WORK REQUEST: Each of the lines below must be restated exactly.

-- INPUT FOR THIS TASK follows --

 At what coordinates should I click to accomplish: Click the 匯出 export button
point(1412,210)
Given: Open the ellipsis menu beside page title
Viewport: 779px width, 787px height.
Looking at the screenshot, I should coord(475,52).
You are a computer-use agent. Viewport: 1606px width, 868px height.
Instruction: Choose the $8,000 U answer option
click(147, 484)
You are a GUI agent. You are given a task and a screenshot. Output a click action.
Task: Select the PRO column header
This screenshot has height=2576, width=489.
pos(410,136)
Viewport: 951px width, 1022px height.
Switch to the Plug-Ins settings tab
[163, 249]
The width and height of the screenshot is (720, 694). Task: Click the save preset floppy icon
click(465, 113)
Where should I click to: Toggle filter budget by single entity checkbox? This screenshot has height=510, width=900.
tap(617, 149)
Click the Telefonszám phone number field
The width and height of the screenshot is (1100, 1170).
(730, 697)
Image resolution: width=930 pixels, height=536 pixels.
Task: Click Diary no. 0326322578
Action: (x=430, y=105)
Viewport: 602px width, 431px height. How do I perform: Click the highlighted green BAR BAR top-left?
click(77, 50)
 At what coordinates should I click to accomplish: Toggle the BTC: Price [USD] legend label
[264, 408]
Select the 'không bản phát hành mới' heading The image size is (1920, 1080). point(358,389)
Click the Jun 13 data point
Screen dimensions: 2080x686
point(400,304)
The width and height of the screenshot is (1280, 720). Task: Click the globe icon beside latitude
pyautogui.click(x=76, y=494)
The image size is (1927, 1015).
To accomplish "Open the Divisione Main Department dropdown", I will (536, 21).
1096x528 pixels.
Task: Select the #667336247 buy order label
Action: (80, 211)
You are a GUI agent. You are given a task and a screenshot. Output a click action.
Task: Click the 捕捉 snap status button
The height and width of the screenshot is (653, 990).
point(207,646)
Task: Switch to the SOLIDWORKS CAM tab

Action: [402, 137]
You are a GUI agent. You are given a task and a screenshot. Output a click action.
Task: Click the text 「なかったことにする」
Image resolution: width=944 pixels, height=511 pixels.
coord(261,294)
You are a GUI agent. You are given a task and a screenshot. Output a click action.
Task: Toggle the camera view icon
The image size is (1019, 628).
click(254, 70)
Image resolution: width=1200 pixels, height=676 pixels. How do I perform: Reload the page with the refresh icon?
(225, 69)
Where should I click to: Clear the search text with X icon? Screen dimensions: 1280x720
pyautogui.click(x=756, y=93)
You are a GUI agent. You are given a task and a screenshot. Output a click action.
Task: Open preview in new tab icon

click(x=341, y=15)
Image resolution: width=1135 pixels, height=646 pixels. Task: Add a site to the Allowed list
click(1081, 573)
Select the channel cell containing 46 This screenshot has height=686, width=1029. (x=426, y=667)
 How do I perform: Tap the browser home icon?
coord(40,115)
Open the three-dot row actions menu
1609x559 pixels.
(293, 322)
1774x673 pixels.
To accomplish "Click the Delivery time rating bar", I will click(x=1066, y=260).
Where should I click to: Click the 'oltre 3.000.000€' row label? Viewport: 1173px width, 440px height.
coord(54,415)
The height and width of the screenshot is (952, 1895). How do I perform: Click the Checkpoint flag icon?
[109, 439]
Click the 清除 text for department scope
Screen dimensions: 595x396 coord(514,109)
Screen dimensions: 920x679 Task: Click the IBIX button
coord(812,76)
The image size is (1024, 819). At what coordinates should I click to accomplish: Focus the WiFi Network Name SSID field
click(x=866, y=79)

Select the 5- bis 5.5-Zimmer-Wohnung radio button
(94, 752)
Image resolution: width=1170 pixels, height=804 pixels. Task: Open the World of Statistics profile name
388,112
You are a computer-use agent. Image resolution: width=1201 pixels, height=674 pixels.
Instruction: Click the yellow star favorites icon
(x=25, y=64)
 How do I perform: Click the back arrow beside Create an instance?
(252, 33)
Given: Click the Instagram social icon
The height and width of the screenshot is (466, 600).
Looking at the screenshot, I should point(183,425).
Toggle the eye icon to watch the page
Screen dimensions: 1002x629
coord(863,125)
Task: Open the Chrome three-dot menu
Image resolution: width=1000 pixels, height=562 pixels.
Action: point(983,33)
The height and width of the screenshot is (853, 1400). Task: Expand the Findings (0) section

-- INPUT FOR THIS TASK concluded --

REPLY TO THE EXERCISE:
 At what coordinates should I click to accomplish: Click the 匯出 export button
point(1412,210)
Given: Open the ellipsis menu beside page title
Viewport: 779px width, 787px height.
Looking at the screenshot, I should coord(475,52).
You are a computer-use agent. Viewport: 1606px width, 868px height.
Instruction: Choose the $8,000 U answer option
click(147, 484)
You are a GUI agent. You are given a task and a screenshot. Output a click action.
Task: Select the PRO column header
This screenshot has height=2576, width=489.
pos(410,136)
Viewport: 951px width, 1022px height.
Switch to the Plug-Ins settings tab
[163, 249]
The width and height of the screenshot is (720, 694). Task: Click the save preset floppy icon
click(465, 113)
Where should I click to: Toggle filter budget by single entity checkbox? This screenshot has height=510, width=900.
tap(617, 149)
Click the Telefonszám phone number field
The width and height of the screenshot is (1100, 1170).
(730, 697)
Image resolution: width=930 pixels, height=536 pixels.
Task: Click Diary no. 0326322578
Action: (x=430, y=105)
Viewport: 602px width, 431px height. How do I perform: Click the highlighted green BAR BAR top-left?
click(77, 50)
 At what coordinates should I click to accomplish: Toggle the BTC: Price [USD] legend label
[264, 408]
Select the 'không bản phát hành mới' heading The image size is (1920, 1080). point(358,389)
Click the Jun 13 data point
Screen dimensions: 2080x686
point(400,304)
The width and height of the screenshot is (1280, 720). Task: Click the globe icon beside latitude
pyautogui.click(x=76, y=494)
The image size is (1927, 1015).
To accomplish "Open the Divisione Main Department dropdown", I will (536, 21).
1096x528 pixels.
Task: Select the #667336247 buy order label
Action: (80, 211)
You are a GUI agent. You are given a task and a screenshot. Output a click action.
Task: Click the 捕捉 snap status button
The height and width of the screenshot is (653, 990).
point(207,646)
Task: Switch to the SOLIDWORKS CAM tab

Action: [402, 137]
You are a GUI agent. You are given a task and a screenshot. Output a click action.
Task: Click the text 「なかったことにする」
Image resolution: width=944 pixels, height=511 pixels.
coord(261,294)
You are a GUI agent. You are given a task and a screenshot. Output a click action.
Task: Toggle the camera view icon
The image size is (1019, 628).
click(254, 70)
Image resolution: width=1200 pixels, height=676 pixels. How do I perform: Reload the page with the refresh icon?
(225, 69)
Where should I click to: Clear the search text with X icon? Screen dimensions: 1280x720
pyautogui.click(x=756, y=93)
You are a GUI agent. You are given a task and a screenshot. Output a click action.
Task: Open preview in new tab icon

click(x=341, y=15)
Image resolution: width=1135 pixels, height=646 pixels. Task: Add a site to the Allowed list
click(1081, 573)
Select the channel cell containing 46 This screenshot has height=686, width=1029. (x=426, y=667)
 How do I perform: Tap the browser home icon?
coord(40,115)
Open the three-dot row actions menu
1609x559 pixels.
(293, 322)
1774x673 pixels.
To accomplish "Click the Delivery time rating bar", I will click(x=1066, y=260).
Where should I click to: Click the 'oltre 3.000.000€' row label? Viewport: 1173px width, 440px height.
coord(54,415)
The height and width of the screenshot is (952, 1895). How do I perform: Click the Checkpoint flag icon?
[109, 439]
Click the 清除 text for department scope
Screen dimensions: 595x396 coord(514,109)
Screen dimensions: 920x679 Task: Click the IBIX button
coord(812,76)
The image size is (1024, 819). At what coordinates should I click to accomplish: Focus the WiFi Network Name SSID field
click(x=866, y=79)

Select the 5- bis 5.5-Zimmer-Wohnung radio button
(94, 752)
Image resolution: width=1170 pixels, height=804 pixels. Task: Open the World of Statistics profile name
388,112
You are a computer-use agent. Image resolution: width=1201 pixels, height=674 pixels.
Instruction: Click the yellow star favorites icon
(x=25, y=64)
 How do I perform: Click the back arrow beside Create an instance?
(252, 33)
Given: Click the Instagram social icon
The height and width of the screenshot is (466, 600).
Looking at the screenshot, I should point(183,425).
Toggle the eye icon to watch the page
Screen dimensions: 1002x629
coord(863,125)
Task: Open the Chrome three-dot menu
Image resolution: width=1000 pixels, height=562 pixels.
Action: point(983,33)
The height and width of the screenshot is (853, 1400). Task: Expand the Findings (0) section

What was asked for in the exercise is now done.